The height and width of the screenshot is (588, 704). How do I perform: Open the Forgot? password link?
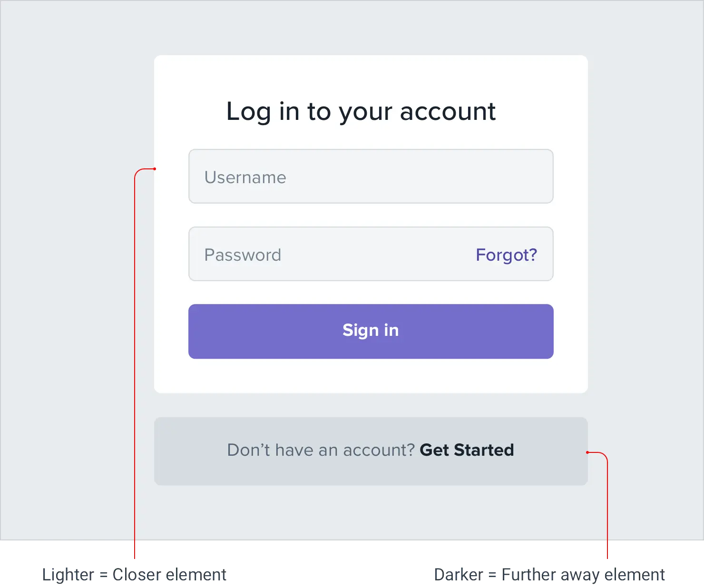coord(506,255)
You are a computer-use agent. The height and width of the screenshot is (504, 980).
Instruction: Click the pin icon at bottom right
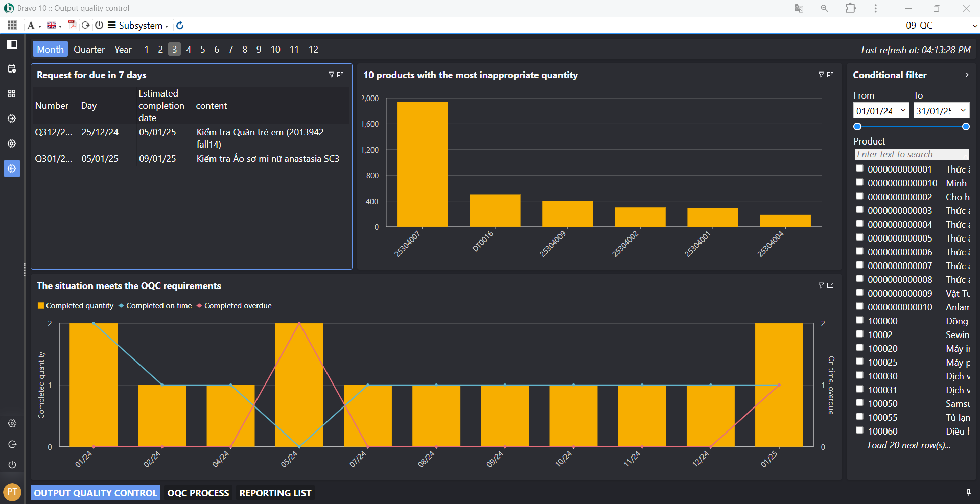968,492
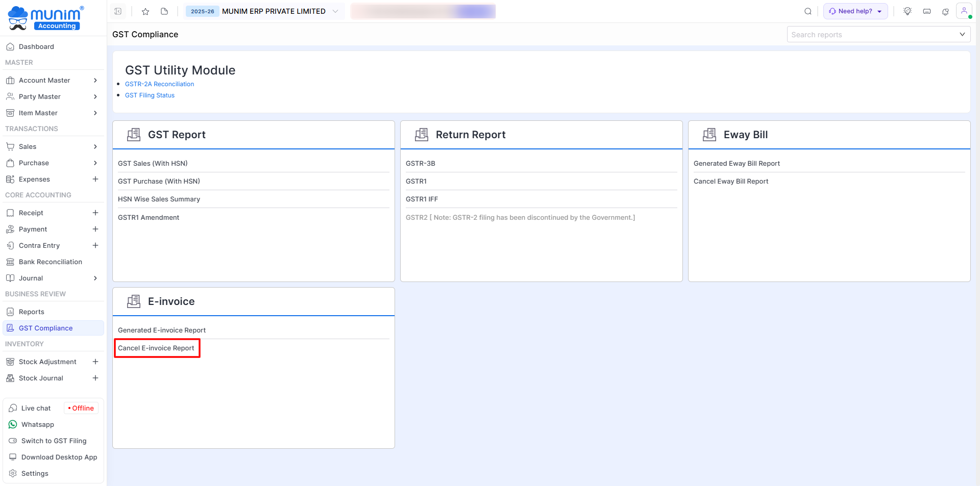Open the lightbulb suggestions icon
980x486 pixels.
(908, 11)
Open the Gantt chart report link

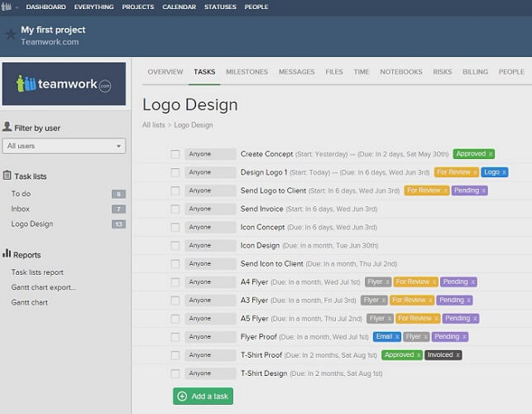tap(29, 302)
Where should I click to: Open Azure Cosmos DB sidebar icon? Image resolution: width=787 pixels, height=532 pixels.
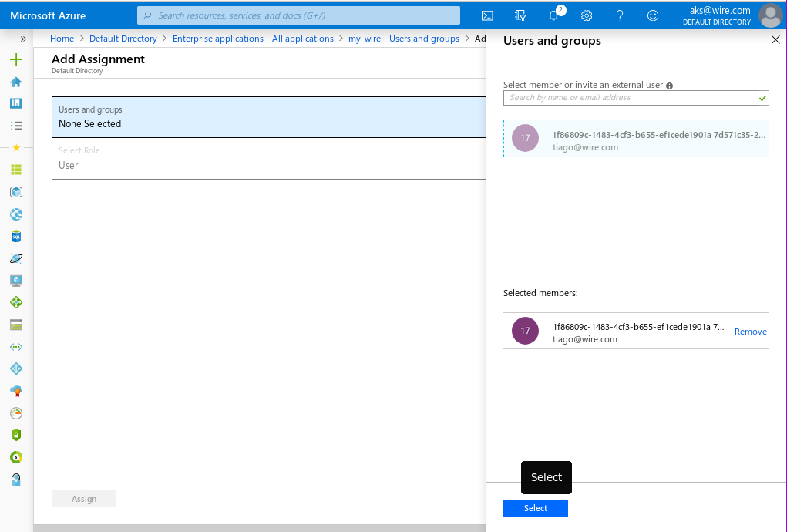point(16,258)
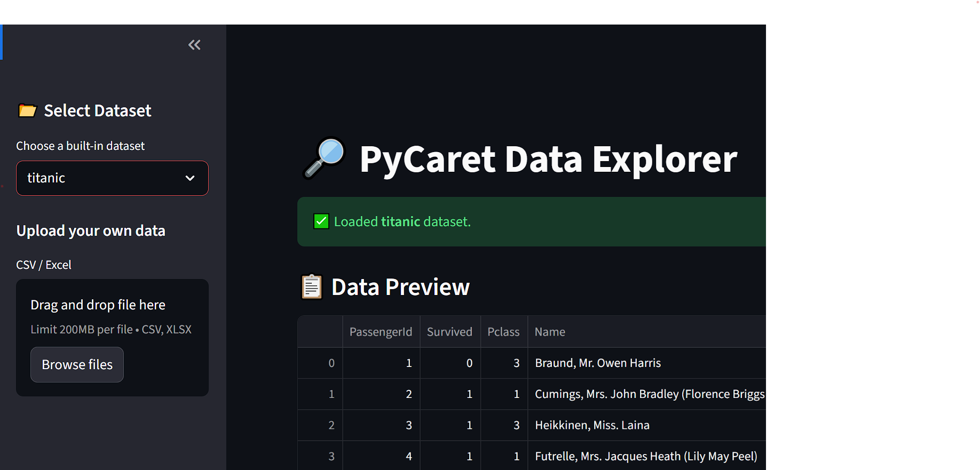Collapse the sidebar with double chevron icon
The width and height of the screenshot is (980, 470).
coord(194,45)
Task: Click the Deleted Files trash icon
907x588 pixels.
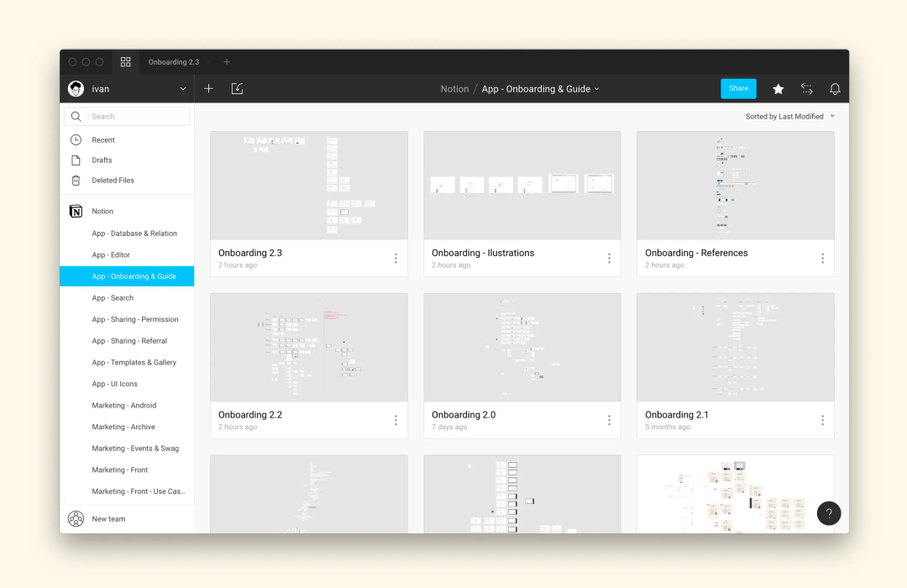Action: (x=76, y=181)
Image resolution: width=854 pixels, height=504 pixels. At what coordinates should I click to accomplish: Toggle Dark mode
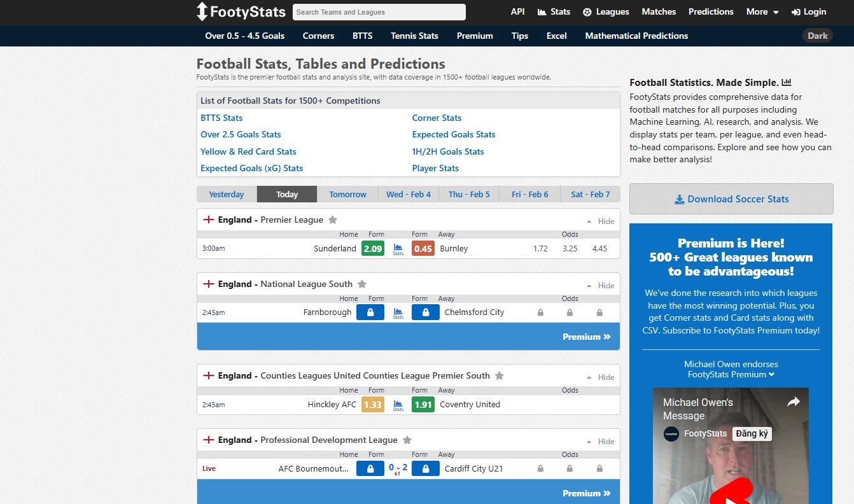tap(817, 36)
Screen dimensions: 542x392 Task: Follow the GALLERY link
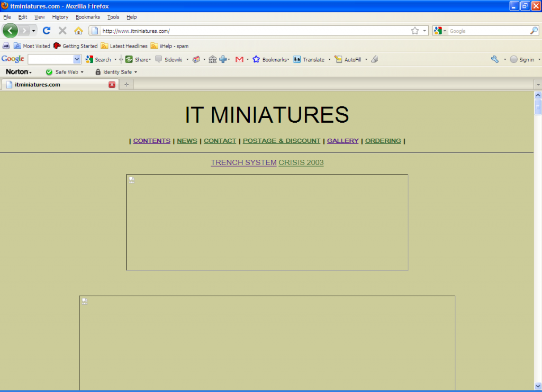(x=342, y=141)
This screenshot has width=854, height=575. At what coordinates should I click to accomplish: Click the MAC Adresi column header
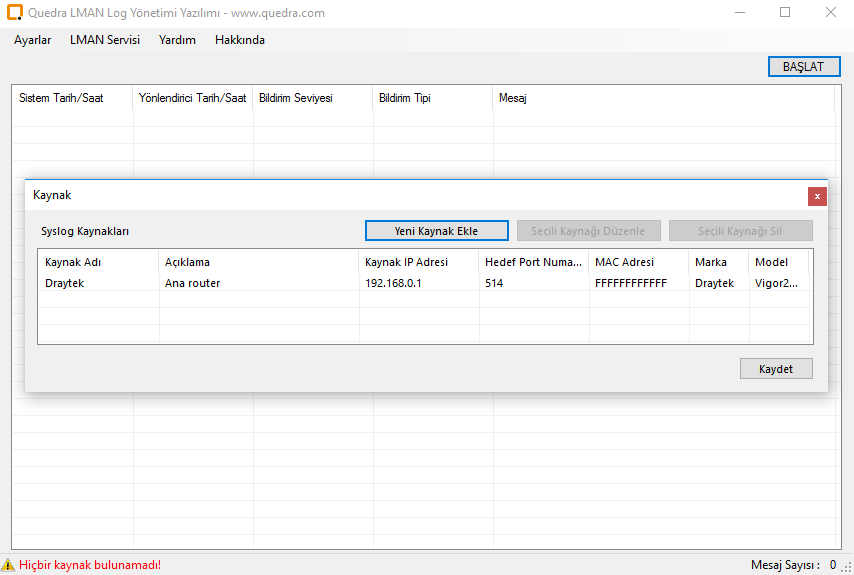pyautogui.click(x=624, y=262)
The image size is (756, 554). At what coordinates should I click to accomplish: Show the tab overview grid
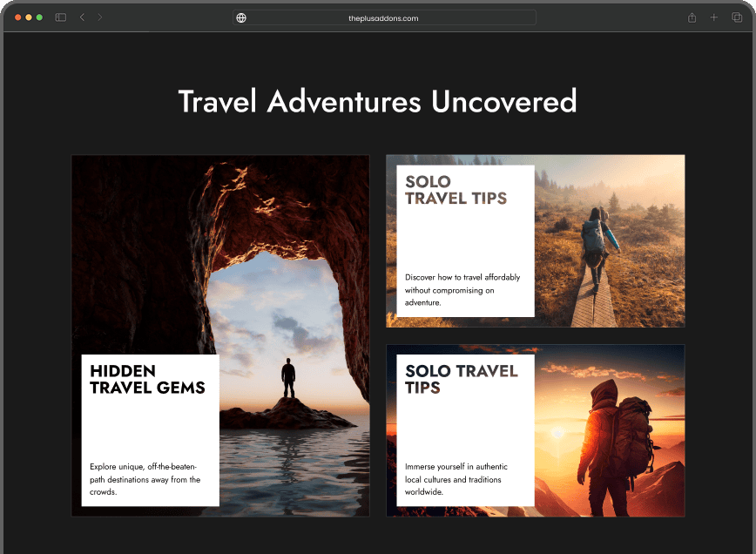pos(736,17)
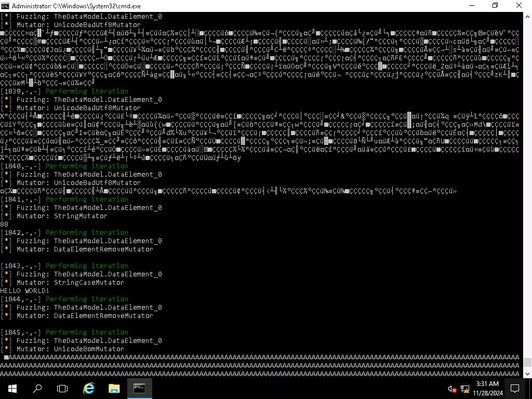Open taskbar search magnifier

(37, 388)
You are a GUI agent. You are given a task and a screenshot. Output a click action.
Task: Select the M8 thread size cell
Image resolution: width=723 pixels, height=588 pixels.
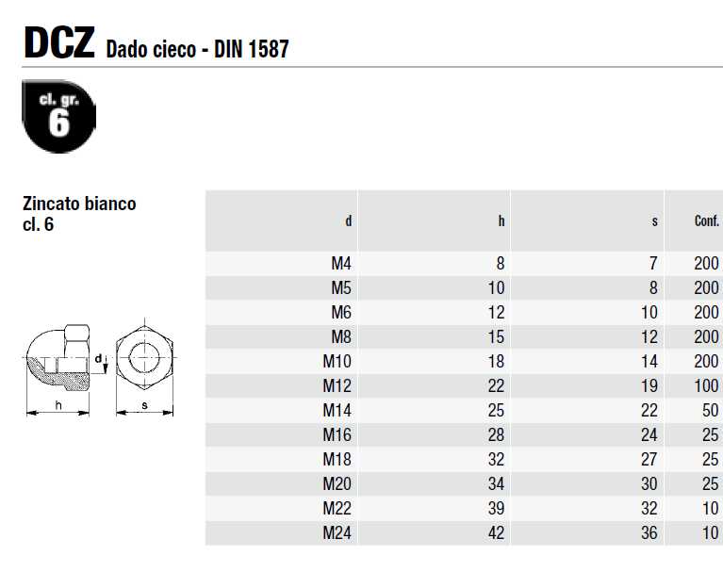tap(341, 336)

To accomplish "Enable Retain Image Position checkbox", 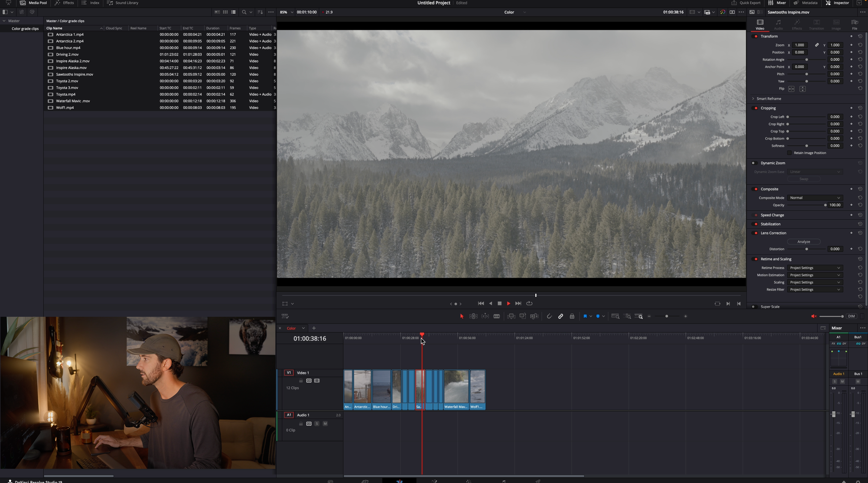I will [789, 153].
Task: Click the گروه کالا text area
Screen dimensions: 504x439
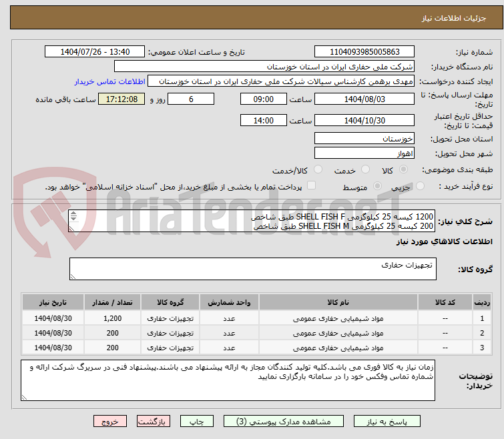Action: (x=252, y=269)
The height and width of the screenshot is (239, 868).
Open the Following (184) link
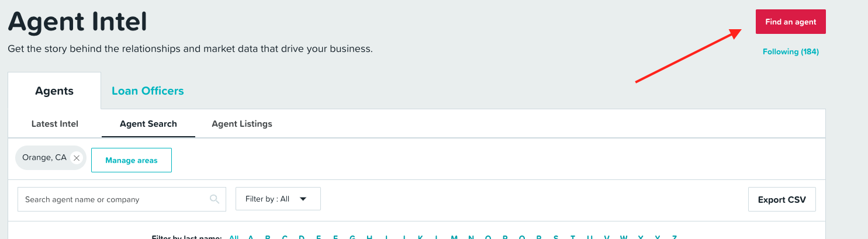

• • • • •

TASK TO COMPLETE >> Please recast the material as a numbered list, covering everything from the line containing "Screen dimensions: 542x392" down to the line containing "tap(341, 336)". Skip blank lines and leave the pictures out of your answer.

WRITTEN RESPONSE >>
1. Screen dimensions: 542x392 Task: Follow the GALLERY link
2. (x=342, y=141)
3. This screenshot has width=854, height=575. At what coordinates should I click to accomplish: Click the MAC Adresi column header
4. pyautogui.click(x=624, y=262)
5. The image size is (756, 554). At what coordinates should I click to accomplish: Show the tab overview grid
6. pos(736,17)
7. Open taskbar search magnifier
8. (37, 388)
9. You are a GUI agent. You are given a task and a screenshot. Output a click action.
10. Task: Select the M8 thread size cell
11. Image resolution: width=723 pixels, height=588 pixels.
12. tap(341, 336)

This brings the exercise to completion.